Skip to main content

Cyware Threat Intelligence eXchange

Configure Intel Exchange App in Splunk

Cyware Threat Intelligence eXchange (CTIX) is available as an add-on app in Splunk Enterprise and assists in the integration of CTIX in Splunk. The integration between Splunk Enterprise and CTIX automates the correlation and enrichment of indicators from Splunk’s notable events. This helps threat intelligence analysts in the effective analysis and enrichment of threat indicators.

This integration with Splunk offers the following capabilities:

  • Poll threat indicators from CTIX to Splunk.

  • Configure multiple instances of input data details for polling and updating lookup tables based on tags and saved result sets created in the CTIX application. You can poll the complete data set if Saved Result Set tags are not specified.

  • Configure multiple instances of input data to add and store different input data in custom lookup tables.

  • Optionally stores the request parameters and response data about the logs in the index. Logs contain the timestamp information about the threat intel shared or received in Splunk.

  • Store lookups as Key-Value (KV) pairs instead of CSV enabling storage of large amounts of dynamic data.

  • Replace IOCs that already exist in the Lookup table. Hence, avoids duplication of IOCs within the same lookup table.
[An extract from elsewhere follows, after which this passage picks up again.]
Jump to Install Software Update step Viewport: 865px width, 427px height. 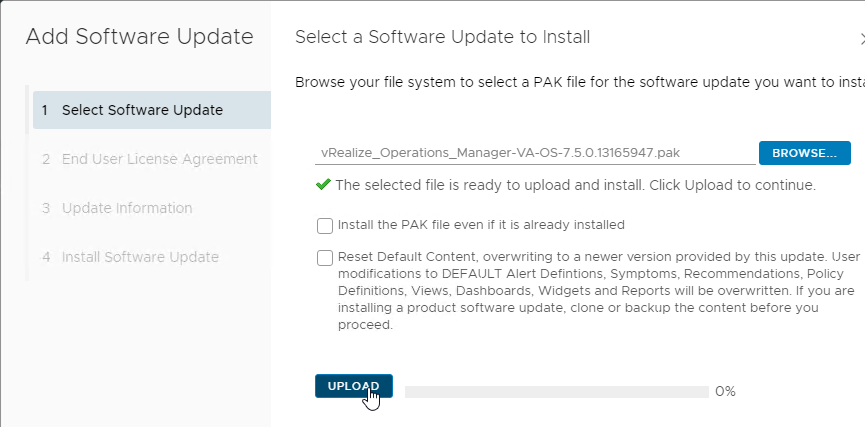point(131,257)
After you configure the add-on, Splunk automatically starts pulling the indicator values from CTIX and updates them in the lookup tables based on the configured Key-Value (KV) store collection. You can configure only one instance of CTIX in Splunk to poll threat intel.

Note

The CTIX in Splunk integration is compatible with Splunk Enterprise 3.0 and the versions above.

Before you Start

Ensure that you have access to the CTIX and Splunk Enterprise applications.

In CTIX, rules are automated tasks that can execute some actions on a trigger. Create a rule in the CTIX application with the Saved Result Set action to poll threat intel in Splunk.

Before you Start

Ensure that you have the Create Rule, View Rule, and View & Update Rule permissions in CTIX.

Steps

To create a rule, do the following:

  1. Sign in to CTIX.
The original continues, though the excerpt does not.